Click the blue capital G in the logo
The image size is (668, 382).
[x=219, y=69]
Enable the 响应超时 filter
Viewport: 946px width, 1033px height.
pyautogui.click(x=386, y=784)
┄┄┄┄┄┄┄┄┄┄┄┄┄┄┄┄┄┄┄┄
Can you return every one of the entries above word for word, each line kept as it stands?

Worked answer:
Click the blue capital G in the logo
The image size is (668, 382).
[x=219, y=69]
Enable the 响应超时 filter
Viewport: 946px width, 1033px height.
pyautogui.click(x=386, y=784)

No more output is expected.